Die Studie „Sexuelle Übergriffe durch katholische Geistliche in Deutschland –  Eine Analyse psychiatrisch-psychologischer Gutachten 2000 – 2010“, die wir heute vorstellen, kann hierzu ein wichtiger Baustein sein. Die Studie ist ein Gemeinschaftsprojekt der drei renommierten Zentren für forensische Forschung:

Quelle: DBK




 Institut für Forensische Psychiatrie der Universität Duisburg-Essen

(Leitung: Professor Dr. med. Norbert Leygraf)

 Institut für Forensische Psychiatrie der Charité-Universitätsmedizin Berlin

(Leitung: Professor Dr. med. Hans-Ludwig Kröber)

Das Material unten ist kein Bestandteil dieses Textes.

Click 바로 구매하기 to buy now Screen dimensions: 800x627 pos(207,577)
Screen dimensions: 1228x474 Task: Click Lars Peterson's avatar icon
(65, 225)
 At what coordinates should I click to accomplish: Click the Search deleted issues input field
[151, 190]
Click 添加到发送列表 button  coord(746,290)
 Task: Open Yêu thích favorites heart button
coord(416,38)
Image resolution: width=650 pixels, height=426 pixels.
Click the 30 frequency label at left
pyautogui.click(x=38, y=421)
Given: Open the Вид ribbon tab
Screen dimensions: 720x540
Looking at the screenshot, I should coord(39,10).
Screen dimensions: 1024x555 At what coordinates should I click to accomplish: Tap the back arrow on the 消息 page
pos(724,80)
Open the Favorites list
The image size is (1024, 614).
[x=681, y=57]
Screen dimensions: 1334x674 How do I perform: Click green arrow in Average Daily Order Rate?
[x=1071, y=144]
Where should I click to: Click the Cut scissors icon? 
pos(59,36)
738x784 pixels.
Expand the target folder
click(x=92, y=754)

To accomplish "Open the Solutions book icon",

 Sektion Forensische Psychotherapie der Universität Ulm

(Leitung: Professor Dr. med. Friedemann Pfäfflin). 
 

Wie Sie wissen, hat die Deutsche Bischofskonferenz bereits im Jahr 2002 für alle Diözesen verbindliche Leitlinien zum Umgang mit sexuellem Missbrauch innerhalb der katholischen Kirche erlassen, die 2010 noch einmal überarbeitet wurden. Seither gibt sie auch forensisch-psychiatrische Gutachten in Auftrag, so wie es seit 2010 in den Leitlinien (Nr. 43) verbindlich vorgeschrieben ist. Die Leitlinien sehen dies in den Fällen vor, in denen ein im kirchlichen Dienst Tätiger sich einer sexuellen Missbrauchshandlung schuldig gemacht hat.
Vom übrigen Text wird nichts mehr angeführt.